Community-based mpox responses and monitoring among Two-Spirit, Gay, Bisexual, and Queer Men and Non-Binary People Across Canada

Dr. Nathan Lachowsky | January 24, 2024 12-1pm ET

Learning objectives: (1) Engage with community-based research principles as a framework to approach how to conduct studies with Two-Spirit, Gay, Bisexual, and Queer Men and Non-Binary people. (2) Understand community-based responses to mpox among Two-Spirit, Gay, Bisexual, and Queer Men and Non-Binary People Across Canada. (3) Describe the ways in which social determinants of health drive health inequities related to mpox awareness, diagnosis, and vaccination among Two-Spirit, Gay, Bisexual, and Queer Men and Non-Binary People across Canada.

ABOUT THE SPEAKER: Dr. Nathan Lachowsky, PhD

Nathan Lachowsky (he, him, his) is an uninvited settler researcher of Ukrainian and English descent. He serves as Research Director of the non-profit Community Based Research Centre, as well as the Acting Director of the Institute for Aging and Lifelong Health at the University of Victoria. Championing community-based approaches, he has conducted population health HIV and STBBI research with sexual and gender minoritized communities – particularly Indigenous Two-Spirit and Lesbian, Gay, Bisexual, Transgender, and Queer people across Canada and Aotearoa New Zealand.

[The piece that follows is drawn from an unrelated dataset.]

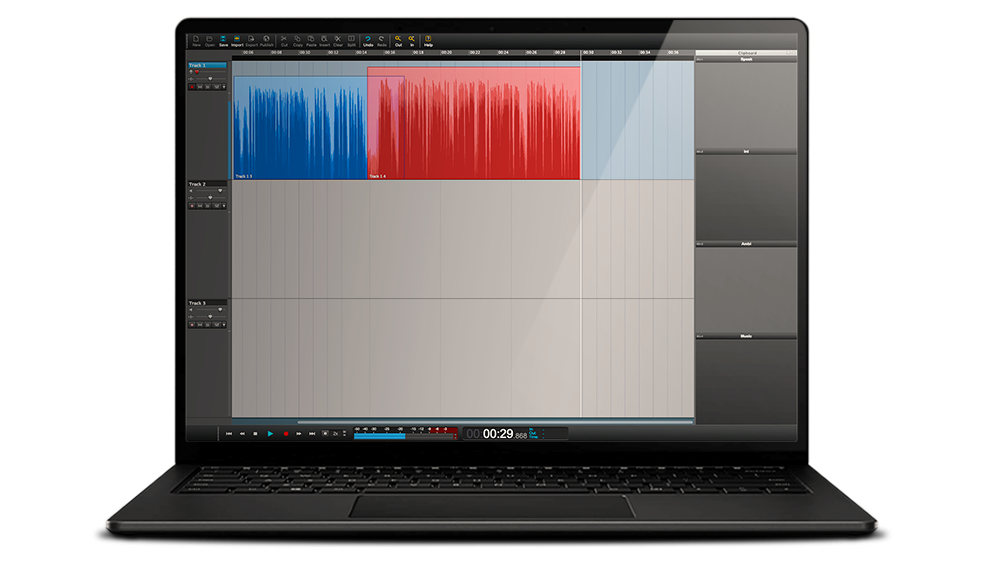Select the Speech clipboard tab
The width and height of the screenshot is (984, 576).
coord(746,60)
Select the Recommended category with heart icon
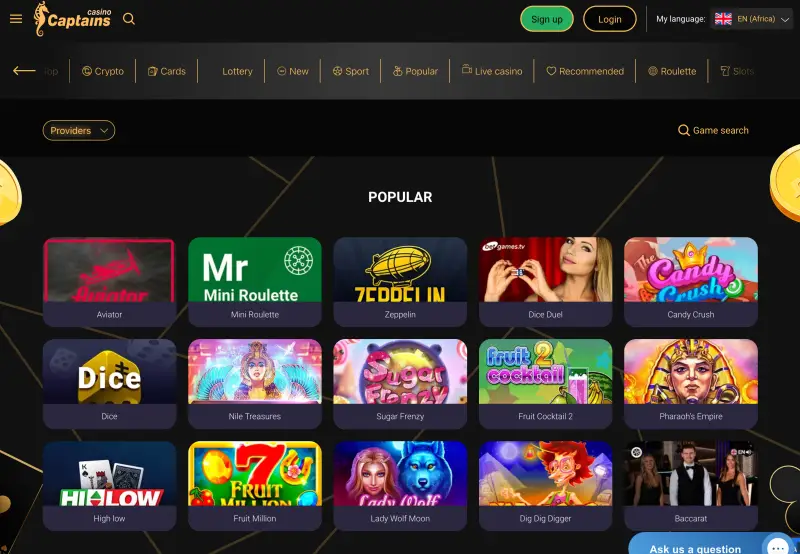This screenshot has width=800, height=554. click(x=585, y=71)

He conducts interdisciplinary research within a social justice framework in order to achieve health equity for marginalized communities.


ABOUT THE MODERATOR: Dr. Caroline Cameron, PhD

Dr. Caroline Cameron is a Professor in the Department of Biochemistry and Microbiology at the University of Victoria in Victoria BC, Canada,  and an Affiliate Professor in the Department of Medicine, Division of Allergy and Infectious Diseases at the University of Washington in Seattle, Washington, USA.  She is Past-President of the International Society for Sexually Transmitted Diseases Research (ISSTDR) and chaired the 2019 STI & HIV World Congress held in Vancouver, BC, Canada.  Caroline’s research program focuses upon the identification and characterization of molecules that are central to the pathogenesis of Treponema pallidum subsp. pallidum, causative agent of syphilis, with the ultimate goal of translating these research discoveries into vaccine candidates and novel diagnostic assays.